Hiromichi Mizuno (水野 弘道) is a financial executive who served as chief investment officer of the Japan Government Pension Investment Fund (GPIF), the largest asset owner in the world, from January 2015 until March 2020. He is currently United Nations special envoy on innovative finance and sustainable investments.

== Early life and education ==
Mizuno was born in Tajimi in Gifu Prefecture, Japan. He received his BA of law at the Osaka City University, before gaining a Master of Business Administration at the Kellogg School of Management of Northwestern University.

== Career ==
Earlier in his career, Mizuno worked for Sumitomo Mitsui Trust Holdings from April 1988 to January 2003. He then became a partner of Coller Capital from 2003 until January 2015.

Mizuno then became executive managing director and CIO of the Government Pension Investment Fund of Japan (GPIF), the largest pension fund globally with AUM of $1.5 trillion.

Mizuno is currently a director of the United Nations Principles for Responsible Investment Association. On 30 December 2020, he was appointed by United Nations Secretary-General António Guterres as United Nations special envoy on innovative finance and sustainable investments.

In 2019, the Financial Times reported that through his role with the GPIF as chief investment officer, "here are not many people who have caused as many waves in the global environmental, social and governance landscape in 2019 [as Mizuno]." It reported that under Mizuno, the GPIF had "embraced" ESG principles.

After joining the board of Tesla in 2020, he was no longer on the board as of 2025.

He was named a special advisor to the CEO of MSCI on August 1, 2023.

In February 2025, the Financial Times reported that he was leading a "high level Japanese group" including ex-prime minister Yoshihide Suga and Hiroto Izumi, which proposed bringing in a consortium of investors to invest in Nissan.

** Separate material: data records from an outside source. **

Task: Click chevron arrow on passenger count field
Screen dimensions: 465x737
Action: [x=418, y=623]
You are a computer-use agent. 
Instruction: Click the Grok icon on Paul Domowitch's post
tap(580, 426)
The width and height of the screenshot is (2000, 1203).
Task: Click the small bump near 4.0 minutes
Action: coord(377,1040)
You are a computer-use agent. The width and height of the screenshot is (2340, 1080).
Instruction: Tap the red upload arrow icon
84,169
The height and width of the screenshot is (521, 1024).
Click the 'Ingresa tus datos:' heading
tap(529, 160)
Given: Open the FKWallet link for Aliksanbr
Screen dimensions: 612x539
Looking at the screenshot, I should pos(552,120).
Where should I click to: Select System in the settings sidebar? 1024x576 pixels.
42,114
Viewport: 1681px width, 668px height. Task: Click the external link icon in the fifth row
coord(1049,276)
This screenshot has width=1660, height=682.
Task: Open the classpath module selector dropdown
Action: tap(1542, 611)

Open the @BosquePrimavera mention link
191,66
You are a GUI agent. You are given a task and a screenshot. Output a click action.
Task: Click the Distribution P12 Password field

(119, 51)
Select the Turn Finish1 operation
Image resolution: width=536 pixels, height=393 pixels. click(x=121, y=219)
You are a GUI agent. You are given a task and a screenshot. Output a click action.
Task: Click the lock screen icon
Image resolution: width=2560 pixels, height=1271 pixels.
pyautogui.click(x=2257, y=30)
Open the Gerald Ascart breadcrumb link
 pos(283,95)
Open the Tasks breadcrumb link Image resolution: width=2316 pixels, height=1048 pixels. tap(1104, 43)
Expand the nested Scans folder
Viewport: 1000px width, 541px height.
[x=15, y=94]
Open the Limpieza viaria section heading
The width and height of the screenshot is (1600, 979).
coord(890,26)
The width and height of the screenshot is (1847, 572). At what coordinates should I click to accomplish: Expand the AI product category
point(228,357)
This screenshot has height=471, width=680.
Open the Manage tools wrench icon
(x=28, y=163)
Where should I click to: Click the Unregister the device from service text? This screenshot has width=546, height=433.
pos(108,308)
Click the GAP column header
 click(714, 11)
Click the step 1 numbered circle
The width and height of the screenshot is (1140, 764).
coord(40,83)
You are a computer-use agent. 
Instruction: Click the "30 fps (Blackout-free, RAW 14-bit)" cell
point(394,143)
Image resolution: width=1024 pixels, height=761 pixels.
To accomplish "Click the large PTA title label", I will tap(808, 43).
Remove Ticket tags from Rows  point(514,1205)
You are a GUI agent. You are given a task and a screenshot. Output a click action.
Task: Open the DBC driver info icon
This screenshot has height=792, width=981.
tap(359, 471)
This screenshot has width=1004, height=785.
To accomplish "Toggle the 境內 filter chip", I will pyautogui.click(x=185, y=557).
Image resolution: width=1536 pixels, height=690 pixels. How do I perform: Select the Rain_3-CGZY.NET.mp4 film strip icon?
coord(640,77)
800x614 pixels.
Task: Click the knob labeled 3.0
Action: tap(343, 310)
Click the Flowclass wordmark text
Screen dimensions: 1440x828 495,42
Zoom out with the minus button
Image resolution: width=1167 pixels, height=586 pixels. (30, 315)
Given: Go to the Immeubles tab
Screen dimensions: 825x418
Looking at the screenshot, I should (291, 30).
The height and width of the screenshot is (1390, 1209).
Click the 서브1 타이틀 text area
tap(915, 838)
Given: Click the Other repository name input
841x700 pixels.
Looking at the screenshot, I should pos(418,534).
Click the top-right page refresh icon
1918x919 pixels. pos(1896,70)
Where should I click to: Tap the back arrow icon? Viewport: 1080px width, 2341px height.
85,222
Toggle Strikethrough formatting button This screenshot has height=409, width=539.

In February 2025, he denied the report's assertion that he was aiming for the group persuade Tesla to invest in Nissan Motor co, and also denied having any membership in the group.

== Other activities ==
=== Corporate boards ===
- Tesla, Inc., Independent Member of the Board of Directors (since 2020) - former
- Danone, Member of the Mission Committee (since 2020)

=== Non-profit organizations ===
- The B Team, Member
- CFA Institute, Member of the Future of Finance Advisory Council
- Global Business Coalition for Education, Member of the Advisory Board

== Controversy ==
In September 2020, the Financial Times reported that Mizuno had intervened personally to influence the Harvard University endowment fund – one of Toshiba's largest investors – in what it described as "campaign" to ensure the reappointment of Nobuaki Kurumatani as Toshiba chief executive against the opposition of activist shareholders.